=== PROVIDED ENTRIES ===
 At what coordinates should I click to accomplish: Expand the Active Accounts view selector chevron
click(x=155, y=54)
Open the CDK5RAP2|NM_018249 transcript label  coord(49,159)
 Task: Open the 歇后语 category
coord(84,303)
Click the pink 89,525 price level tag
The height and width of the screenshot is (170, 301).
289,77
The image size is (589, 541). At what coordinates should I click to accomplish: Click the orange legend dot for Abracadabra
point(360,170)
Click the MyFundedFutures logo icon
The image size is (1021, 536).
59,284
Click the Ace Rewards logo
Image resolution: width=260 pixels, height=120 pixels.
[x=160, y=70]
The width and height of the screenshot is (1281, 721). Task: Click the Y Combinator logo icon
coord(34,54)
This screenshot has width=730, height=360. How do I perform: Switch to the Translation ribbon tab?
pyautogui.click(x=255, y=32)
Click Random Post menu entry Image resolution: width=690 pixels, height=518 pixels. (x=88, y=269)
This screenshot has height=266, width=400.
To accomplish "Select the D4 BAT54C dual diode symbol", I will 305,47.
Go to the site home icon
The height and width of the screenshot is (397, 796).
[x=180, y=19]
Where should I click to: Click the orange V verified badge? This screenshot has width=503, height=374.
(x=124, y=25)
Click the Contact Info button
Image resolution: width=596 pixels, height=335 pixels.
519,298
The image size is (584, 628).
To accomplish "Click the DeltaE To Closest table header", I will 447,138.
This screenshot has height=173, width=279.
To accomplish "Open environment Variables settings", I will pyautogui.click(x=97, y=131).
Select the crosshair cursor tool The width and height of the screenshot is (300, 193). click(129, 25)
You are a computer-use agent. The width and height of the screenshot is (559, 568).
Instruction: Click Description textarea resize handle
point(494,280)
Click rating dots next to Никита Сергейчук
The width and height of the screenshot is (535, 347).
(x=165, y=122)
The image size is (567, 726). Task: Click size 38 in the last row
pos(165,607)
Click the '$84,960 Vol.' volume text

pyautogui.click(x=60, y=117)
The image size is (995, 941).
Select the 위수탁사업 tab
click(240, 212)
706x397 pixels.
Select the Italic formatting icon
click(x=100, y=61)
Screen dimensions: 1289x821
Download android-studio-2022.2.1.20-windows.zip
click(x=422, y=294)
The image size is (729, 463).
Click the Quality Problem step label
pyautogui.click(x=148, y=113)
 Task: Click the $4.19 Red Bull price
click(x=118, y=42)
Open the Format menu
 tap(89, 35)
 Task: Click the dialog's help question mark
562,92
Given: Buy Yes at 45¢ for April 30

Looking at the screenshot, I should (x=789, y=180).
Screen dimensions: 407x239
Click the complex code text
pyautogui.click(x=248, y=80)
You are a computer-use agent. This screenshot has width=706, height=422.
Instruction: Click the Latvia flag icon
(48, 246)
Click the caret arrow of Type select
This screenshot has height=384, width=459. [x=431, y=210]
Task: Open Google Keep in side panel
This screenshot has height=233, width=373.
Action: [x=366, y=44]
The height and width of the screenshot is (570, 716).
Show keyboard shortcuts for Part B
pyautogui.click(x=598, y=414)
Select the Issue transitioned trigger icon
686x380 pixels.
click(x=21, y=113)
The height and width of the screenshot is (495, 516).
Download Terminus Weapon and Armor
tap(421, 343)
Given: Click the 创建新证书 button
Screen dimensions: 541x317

=== EXERCISE OBJECTIVE ===
Whenever "will" shows up in a line of the listing, copy that whole line.

=== ANSWER ===
To accomplish "Select the D4 BAT54C dual diode symbol", I will 305,47.
To accomplish "Click the DeltaE To Closest table header", I will 447,138.
To accomplish "Open environment Variables settings", I will pyautogui.click(x=97, y=131).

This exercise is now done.